For those of us in the United States, today we celebrate Thanksgiving... a time of the year that kicks off the holiday season and a time of the year where many families gather and enjoy a great feast of delicious food. I think it is about the only time of the year when I get dressing and dumplings. It is also a time of thanksgiving... and you do not have to live in the U.S. to be thankful... nor should we wait until this time of the year to give thanks for all of our blessings... nor to realize just how blessed we are beyond what we deserve. 

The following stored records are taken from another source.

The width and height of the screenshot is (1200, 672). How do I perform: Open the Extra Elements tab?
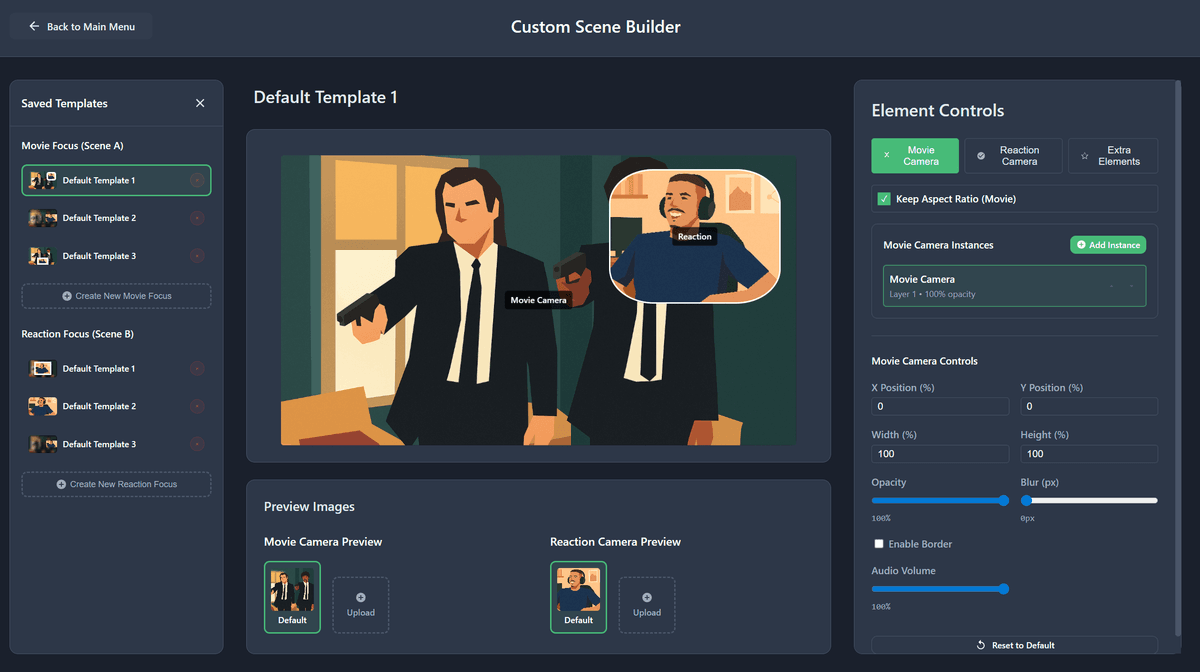pyautogui.click(x=1113, y=155)
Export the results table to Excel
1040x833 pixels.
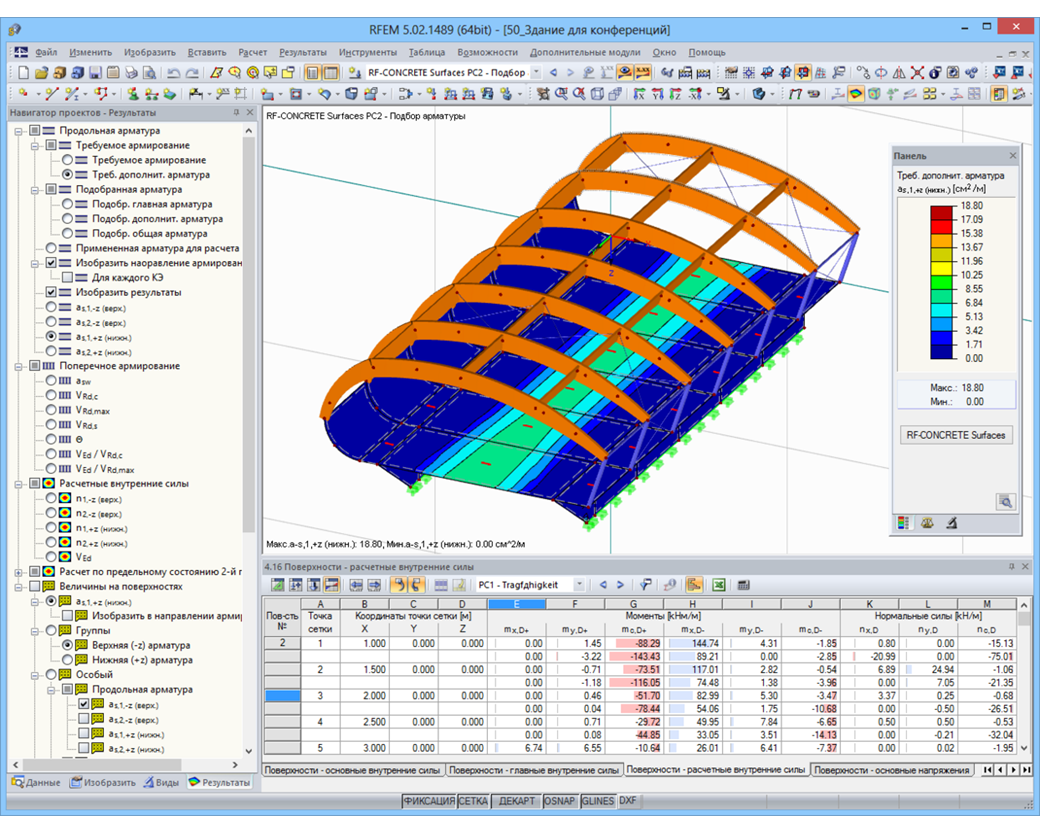click(718, 586)
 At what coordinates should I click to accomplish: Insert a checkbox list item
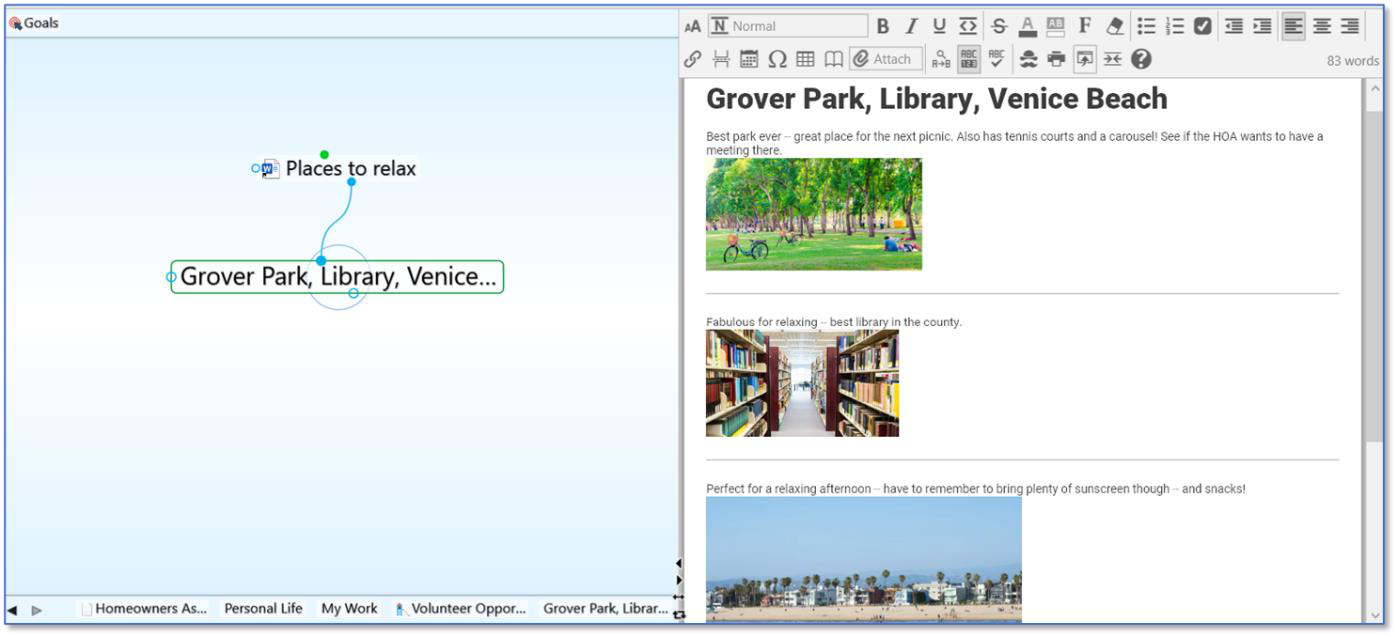(x=1203, y=27)

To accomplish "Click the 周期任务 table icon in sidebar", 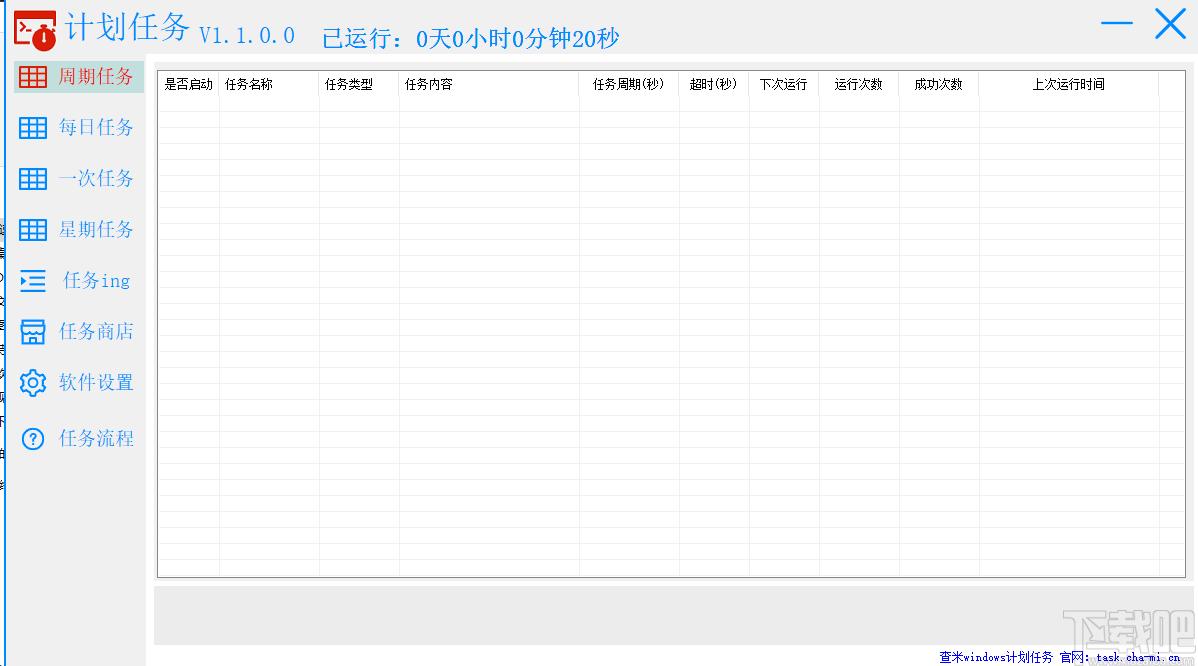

Matthew Henry was robbed and is said to have written this in his diary: _Let me be thankful first because I was never robbed before; second, because, although they took my purse, they did not take my life; third, because although they took my all, it was not very much; fourth, because it was I who was robbed and not I who robbed._

We can be thankful every day for something. Think about how much better our world would be if we woke up everyday giving thanks for our blessings and going through our day being thankful and thinking on the good things, despite the trials we may face during the day. Think on the positive, think on the good, being thankful always for our families, our lives, our blessings and our Creator. God bless us all. 

Happy Thanksgiving!


----------



## Tonto (Jun 30, 2007)

Thanks Sonnie, and a Happy Thanksgiving to you as well. And to all of our happy shacksters! And yes, I hit the wall during our family dinner, it was awesome, I'm just kicking back getting ready for round two now. I think I'll tryt the coconut/buttermilk pie next :T!


----------



## bxbigpipi (Feb 2, 2012)

Happy thanksgiving to all!!


----------



## Wardsweb (Apr 2, 2010)

Happy Thanksgiving to one and all. I tried to not over indulge and I was pretty successful but I'll still be back at the gym tomorrow. My life is blessed.


----------



## snowmanick (Oct 16, 2007)

Happy Thanksgiving. 

May your day be full of fun, family, and laughter, the best music of all.


----------



## Todd Anderson (Jul 24, 2009)

Hope everyone had a gREAT thanksgiving. Gobble gobble!!!!


----------



## moparz10 (Sep 21, 2010)

Thank you sonnie and all,I'm on the west coast it's barely 9 here and still enjoying,hope everyone on the east coast had a warm thanksgiving


----------



## chashint (Jan 12, 2011)

It has been a great day here, I hope everyone and their family is safe.


----------



## cometodeal (Aug 15, 2012)

Today is black friday, 
Wish all of us a good every day!


----------



## JQueen (Jan 11, 2012)

Sonnie - that was a great message thank you for that.


----------